We can (i) focus on the right tail, (ii) take $\mu=0$ without loss of generality, and (iii) work with the logs.
Consider, for $n$ i.i.d. variables $\sim N(0,\sigma^2)$, the probability $P(X_{(n)}<\frac12\sigma^2\,) \, $.
This is the same event as the largest order statistic of the corresponding lognormal being below its population mean, but taken to the log scale.
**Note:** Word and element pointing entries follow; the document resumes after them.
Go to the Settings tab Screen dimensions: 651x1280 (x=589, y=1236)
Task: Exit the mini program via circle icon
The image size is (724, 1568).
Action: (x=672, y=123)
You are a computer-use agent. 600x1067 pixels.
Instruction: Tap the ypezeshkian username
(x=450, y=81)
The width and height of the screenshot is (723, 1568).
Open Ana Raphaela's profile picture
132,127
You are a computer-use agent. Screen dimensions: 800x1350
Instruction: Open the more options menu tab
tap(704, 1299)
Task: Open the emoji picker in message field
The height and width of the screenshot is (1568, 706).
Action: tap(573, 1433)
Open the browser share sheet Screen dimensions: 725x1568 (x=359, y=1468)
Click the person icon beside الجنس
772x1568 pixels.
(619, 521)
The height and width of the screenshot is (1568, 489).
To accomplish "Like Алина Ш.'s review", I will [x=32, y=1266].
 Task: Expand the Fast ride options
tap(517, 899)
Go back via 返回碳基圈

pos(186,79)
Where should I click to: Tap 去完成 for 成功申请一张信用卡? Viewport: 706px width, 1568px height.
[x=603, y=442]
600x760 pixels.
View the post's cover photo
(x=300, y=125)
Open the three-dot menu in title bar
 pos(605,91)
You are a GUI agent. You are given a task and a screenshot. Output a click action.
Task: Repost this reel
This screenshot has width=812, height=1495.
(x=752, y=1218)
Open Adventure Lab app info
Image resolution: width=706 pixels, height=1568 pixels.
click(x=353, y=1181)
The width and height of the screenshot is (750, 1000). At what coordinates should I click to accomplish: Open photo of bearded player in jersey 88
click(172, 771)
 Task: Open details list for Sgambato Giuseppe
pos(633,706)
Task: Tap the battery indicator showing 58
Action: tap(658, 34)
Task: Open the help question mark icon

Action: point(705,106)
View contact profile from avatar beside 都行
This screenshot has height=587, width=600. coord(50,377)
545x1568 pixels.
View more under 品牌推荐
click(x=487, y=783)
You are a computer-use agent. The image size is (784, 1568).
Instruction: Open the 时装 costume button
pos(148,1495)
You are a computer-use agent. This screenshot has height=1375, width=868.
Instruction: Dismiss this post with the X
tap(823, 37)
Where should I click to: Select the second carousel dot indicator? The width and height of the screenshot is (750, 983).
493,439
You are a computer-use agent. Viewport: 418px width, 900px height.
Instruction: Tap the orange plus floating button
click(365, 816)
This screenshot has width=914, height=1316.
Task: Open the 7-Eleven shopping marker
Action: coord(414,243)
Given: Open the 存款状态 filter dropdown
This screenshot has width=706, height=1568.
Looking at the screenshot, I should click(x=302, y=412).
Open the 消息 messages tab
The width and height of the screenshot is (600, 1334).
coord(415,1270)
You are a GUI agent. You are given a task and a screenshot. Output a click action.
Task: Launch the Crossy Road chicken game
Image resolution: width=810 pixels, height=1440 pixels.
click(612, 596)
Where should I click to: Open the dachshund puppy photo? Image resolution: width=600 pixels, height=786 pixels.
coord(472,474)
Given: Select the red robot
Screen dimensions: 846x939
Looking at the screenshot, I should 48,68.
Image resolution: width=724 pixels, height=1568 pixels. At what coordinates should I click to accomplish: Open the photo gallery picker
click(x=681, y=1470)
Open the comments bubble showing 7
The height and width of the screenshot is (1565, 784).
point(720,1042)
The probability that the sample range doesn't include the population mean will be strictly larger than this.
The location of the distribution of $X_{(n)}$ grows slowly with $n$ (roughly like the log), and has a scale also involving $n$ (slowly getting smaller rather than larger), but here we fix $n$ so we won't need to worry about its properties in terms of $n$. The location and scale of the distribution of $X_{(n)}$ are proportional to $\sigma$. Consequently, for any $ε>0$, at any given $n$, you can make that probability given above larger than $1−ε$ by taking sufficiently large $\sigma$.
A quick illustrative example in R:
nsim=100000;sig=9;n=100;logmean=sig^2/2 mean(replicate(nsim,max(rnorm(n,0,sig))<logmean)) [1] 0.99969 For that $\sigma$ and $n$, almost 100% of lognormal sample ranges don't include the lognormal's mean. The corresponding lognormal distribution is really skew and heavy-tailed*, but we're working on the log scale here, so conveniently we don't have to worry much about generating numbers that are too large.
* e.g. for large $\sigma$ the third moment-based skewness goes like ~$\exp( \frac{3}{2} \sigma^2)$ (in the sense that the ratio of the skewness to this approximation becomes close to 1), so this skewness would be very roughly on the order of $10^{52}$ (similarly the kurtosis is on the order of about $10^{140}$), where 'roughly' and 'about' with 'on the order of' refers to the exponent being about the right size.